PROBLEMS AND TASKS
1 – List every person named in the passage about the Fernández Anchorena Palace.
2 – According to the passage about the Fernández Anchorena Palace, in what year was the palace completed?
3 – Reproduce everything from "The family made" down to "Pacini de Alvear." in the passage about the Fernández Anchorena Palace.

EXERCISE PASSAGE
+===+
The Fernández Anchorena Palace is an architecturally significant former residence in the Recoleta section of Buenos Aires, Argentina. Today, it serves as the Apostolic Nunciature in Argentina.

==Overview==
The mansion was commissioned by Juan Antonio Fernández and his wife, Rosa de Anchorena, to Eduardo Le Monnier (1873 – 1931), a French Argentine architect. Designed in 1907 in the Second Empire style favored among Argentine high society at the time, the palace was completed in 1909, though the couple never inhabited the Alvear Avenue landmark.

The family made the mansion available for social occasions and public ceremonies in subsequent years; from 1922 to 1928, most notably, it served as the official residence to the President of Argentina, Marcelo Torcuato de Alvear, and his wife, the opera chanteuse Regina Pacini de Alvear.
+===+
DATA PROVIDED

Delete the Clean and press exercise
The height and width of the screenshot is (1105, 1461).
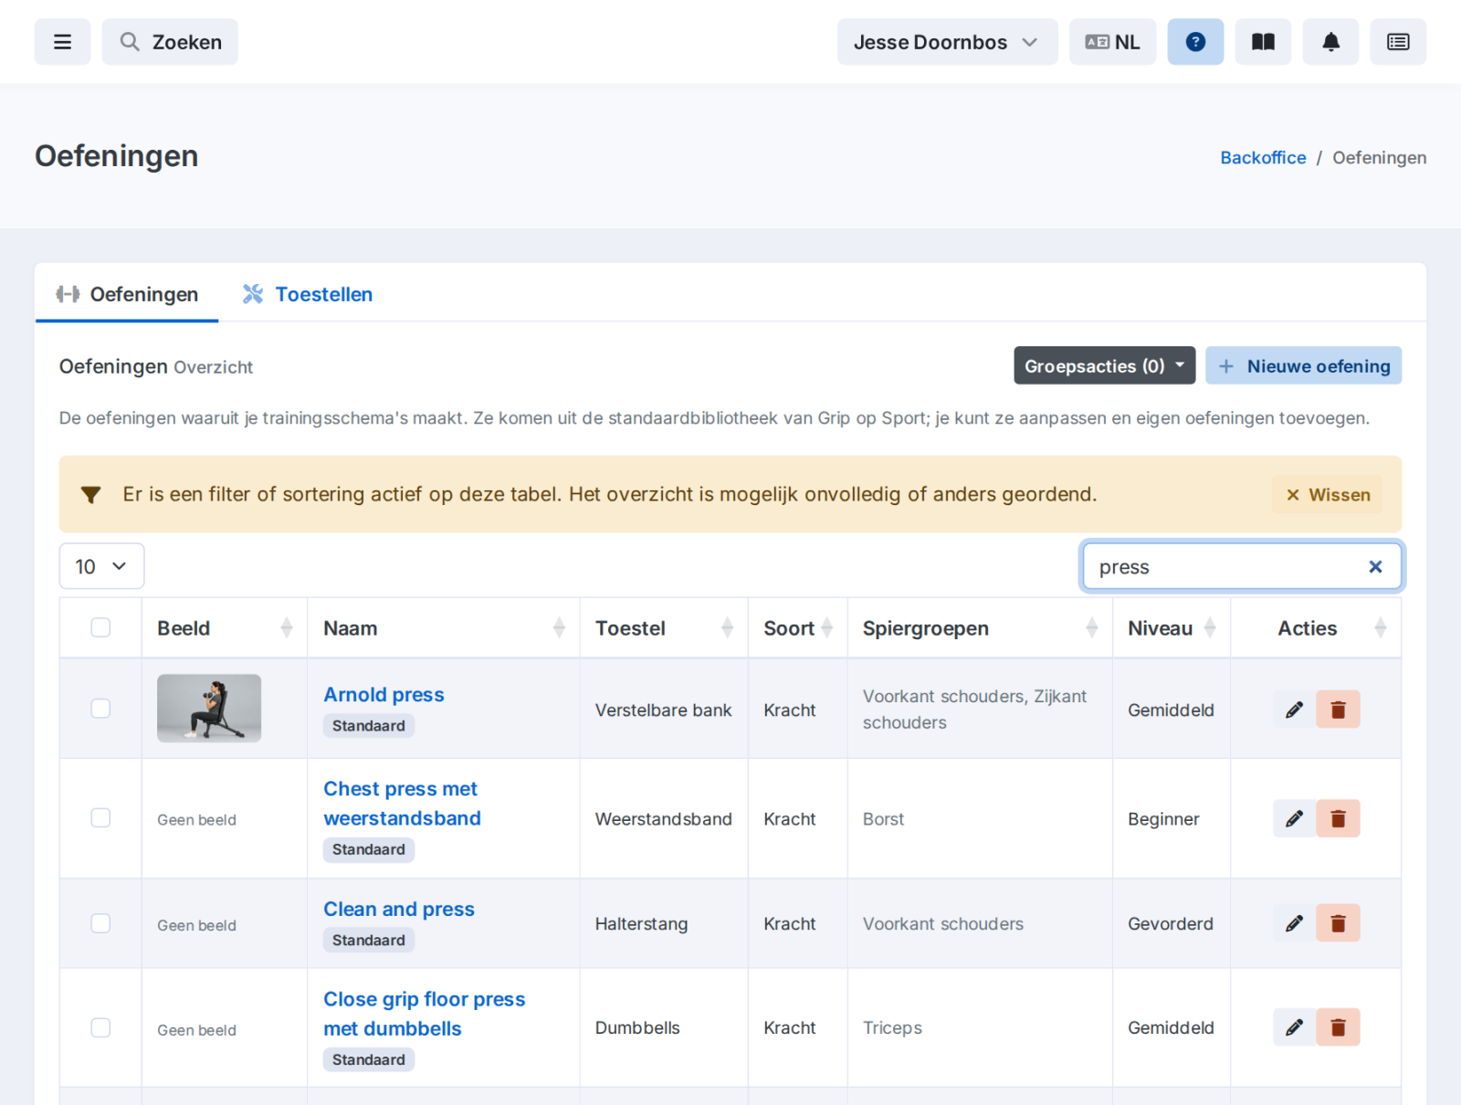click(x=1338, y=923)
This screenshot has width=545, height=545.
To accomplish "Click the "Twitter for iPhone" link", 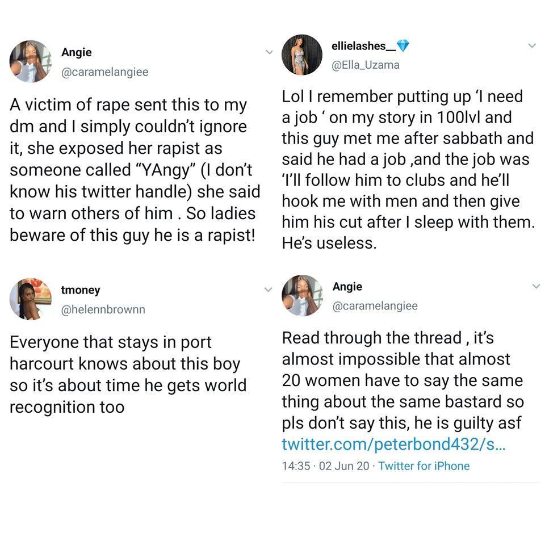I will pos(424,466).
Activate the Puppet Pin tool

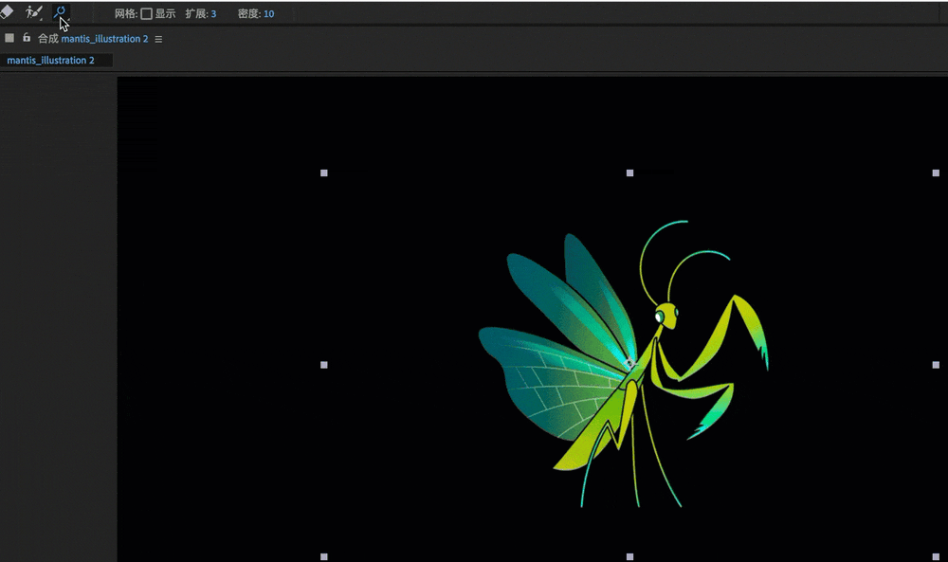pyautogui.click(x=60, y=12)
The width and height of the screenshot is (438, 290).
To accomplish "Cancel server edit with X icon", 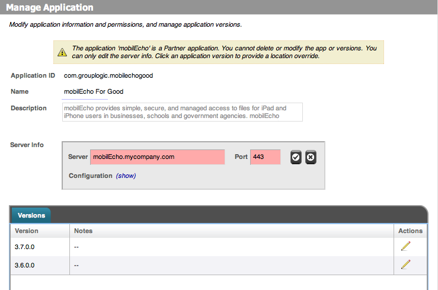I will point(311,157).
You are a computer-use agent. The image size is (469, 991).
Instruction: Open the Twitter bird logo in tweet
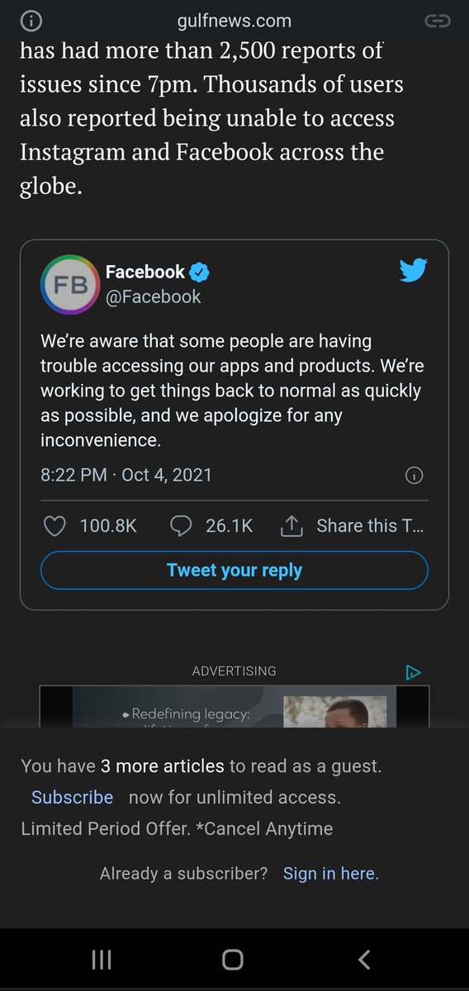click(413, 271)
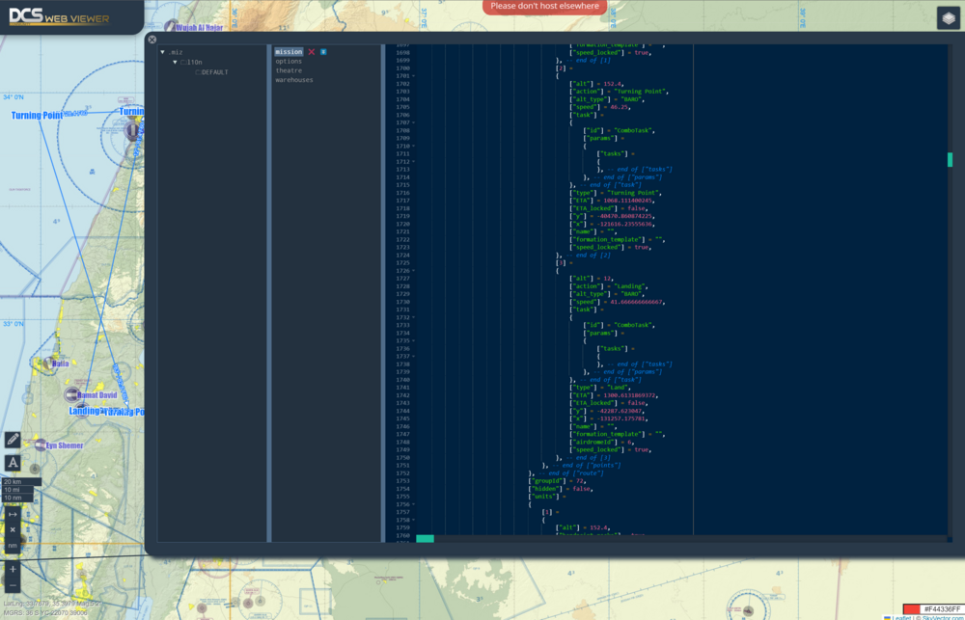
+===+
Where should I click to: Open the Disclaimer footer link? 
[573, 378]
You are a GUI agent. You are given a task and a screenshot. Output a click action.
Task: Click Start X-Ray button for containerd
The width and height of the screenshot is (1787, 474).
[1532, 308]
+===+
SOLUTIONS TO THE EXERCISE
1 – Juan Antonio Fernández, Rosa de Anchorena, Eduardo Le Monnier, Marcelo Torcuato de Alvear, Regina Pacini de Alvear

2 – 1909

3 –
The family made the mansion available for social occasions and public ceremonies in subsequent years; from 1922 to 1928, most notably, it served as the official residence to the President of Argentina, Marcelo Torcuato de Alvear, and his wife, the opera chanteuse Regina Pacini de Alvear.